Paired Block Bloom Filter Algorithm

speedb-io / speedb

A RocksDB compliant high performance scalable embedded key-value store

https://www.speedb.io/

Apache License 2.0

912 stars 71 forks source link

Paired Block Bloom Filter Algorithm #29

Closed udi-speedb closed 2 years ago

udi-speedb commented 2 years ago

Why :

Reduce false positives rate while using the same amount of memory.

What:

Develop a filter which is fast and low on CPU consumption on the one hand, but with a better memory footprint- FPR trade-off on the other hand.

Technical detail:

In the traditional bloom filter there is a tradeoff between memory usage and performance. Rocksdb blocked bloom filter takes less time but consumes extra memory.

Ribbon filter, on the other hand, takes ~30% less memory but is much slower than the bloom filter (factor of 4).

The idea is to improve bloom filter in both memory consumption and keep it high performant.

Who:

The proposed filter should be most beneficial when there is a need for a very small FPR. Typically this happens when the penalty of a false positive is very big compared to the filter test time (database on the disk), and when true positives are rare.
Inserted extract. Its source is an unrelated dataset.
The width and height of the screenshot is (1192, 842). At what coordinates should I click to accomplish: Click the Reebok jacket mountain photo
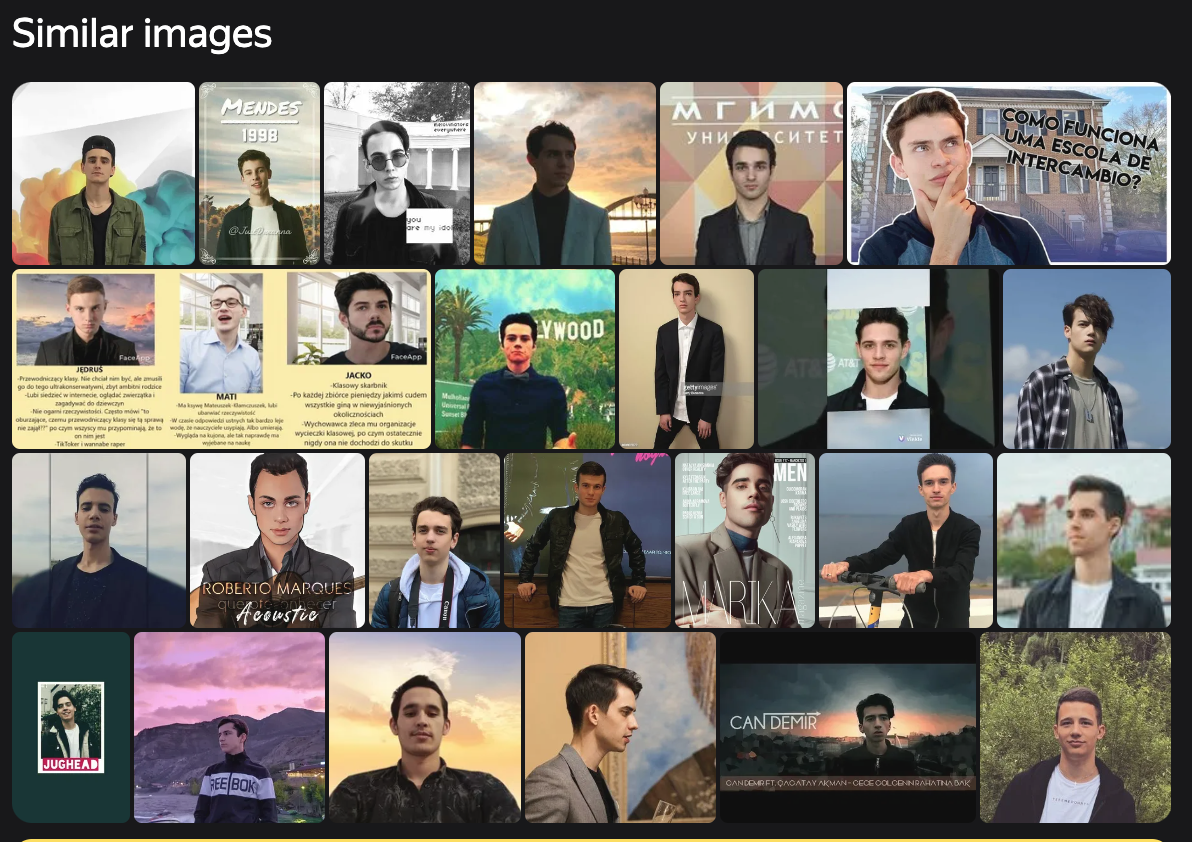[x=229, y=727]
Integrate a new type of filter policy: Paired Block Bloom Filter

erez-speedb commented 2 years ago

Specific tests:

Standard tests with 24BPK on both main and the branch.
Filters fast and ribbon.
Paired compare to the best from before.
Compare 8 BPK to 24 on main.

Action for now, create the baseline on main for 1,2,4

erez-speedb commented 2 years ago

Additional tests bloom + pair Worse case scenario, DB in cache, all keys exists. Test: Fillup sequential, random reads. Best case, DB not in cache, get before write Test TBD Fillup n keys, random reads 10000X keys. -- small obj. Overwrite without filllup?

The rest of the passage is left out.